A previous study reported that bilateral obturator hernias were seen in 6 % of cases, while the association with an inguinal hernia was uncommon [2]. However, recent reports in which laparoscopic surgery was performed showed that 63 % of the patients had bilateral obturator hernias, and 88 % had other associated inguinal hernias [11]. The laparoscopic approach helps complete the examination of the femoral and obturator canals.

Obturator hernias have been reported to recur in about 10 % of all cases if the hernia orifice is left untreated [17]. There are many methods to close the hernia orifice, including simple peritoneal closure, and the use of prosthetic mesh.

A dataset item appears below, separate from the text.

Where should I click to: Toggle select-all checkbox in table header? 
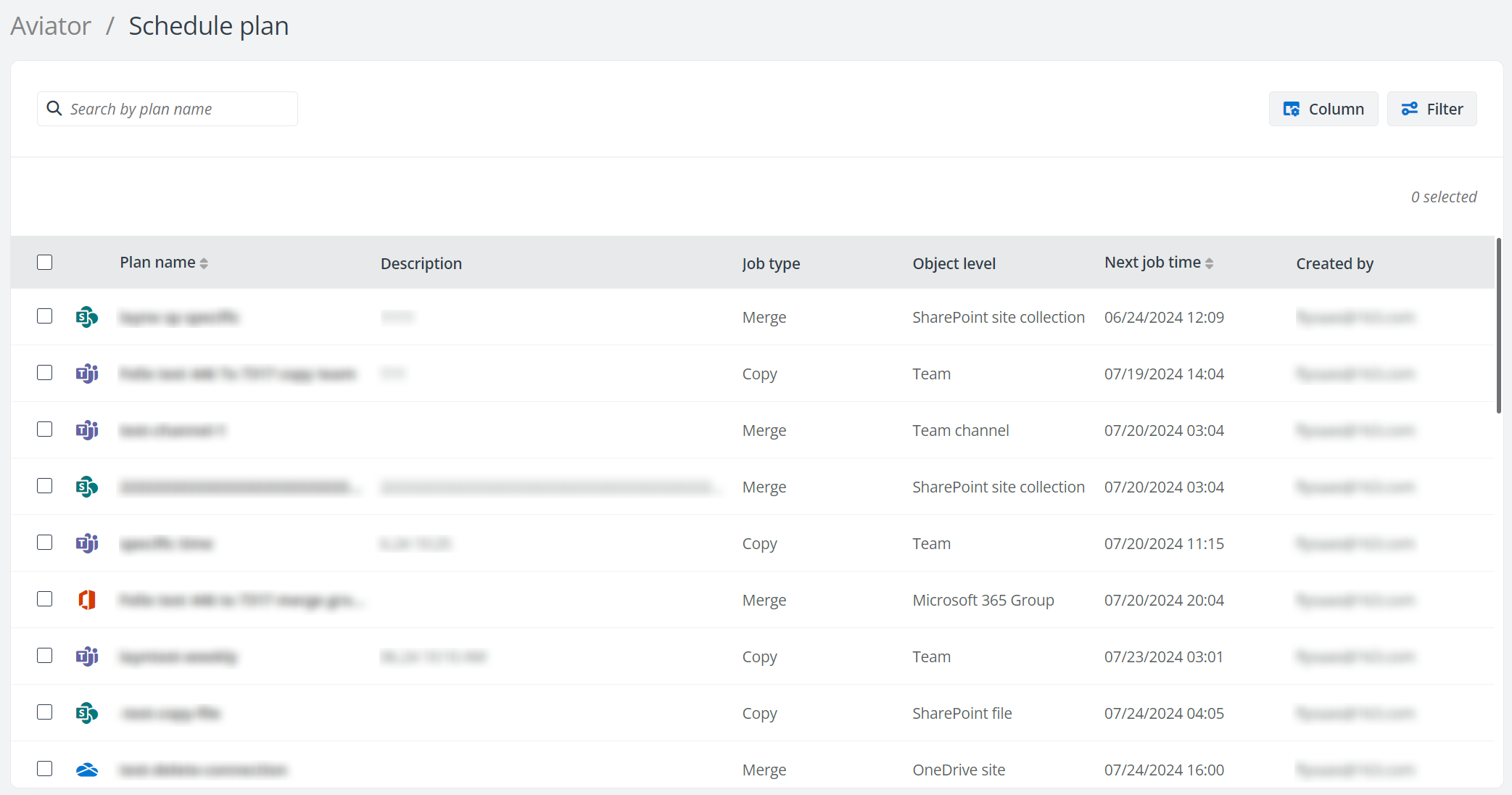(45, 263)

A large prosthetic mesh can repair all defects, including all inguinal and pelvic hernias, whether existing or potential.

Intestinal obstruction is seen in 88 % of patients, which is usually due to a strangulated hernia [3]. This makes the laparoscopic approach difficult. However, 71 % of the elective cases were treated successfully with a laparoscopic approach in one study [13].

For a complete cure, complete closure of the hernia orifice and an examination for other associated hernias are necessary. TAPP enables both complete closure of the hernia orifice and a thorough examination for other hernias.

As most patients with obturator hernias are elderly and have many kinds of comorbidities, the laparoscopic approach is one of several safe and minimally-invasive methods that can be performed when an emergency operation is not needed.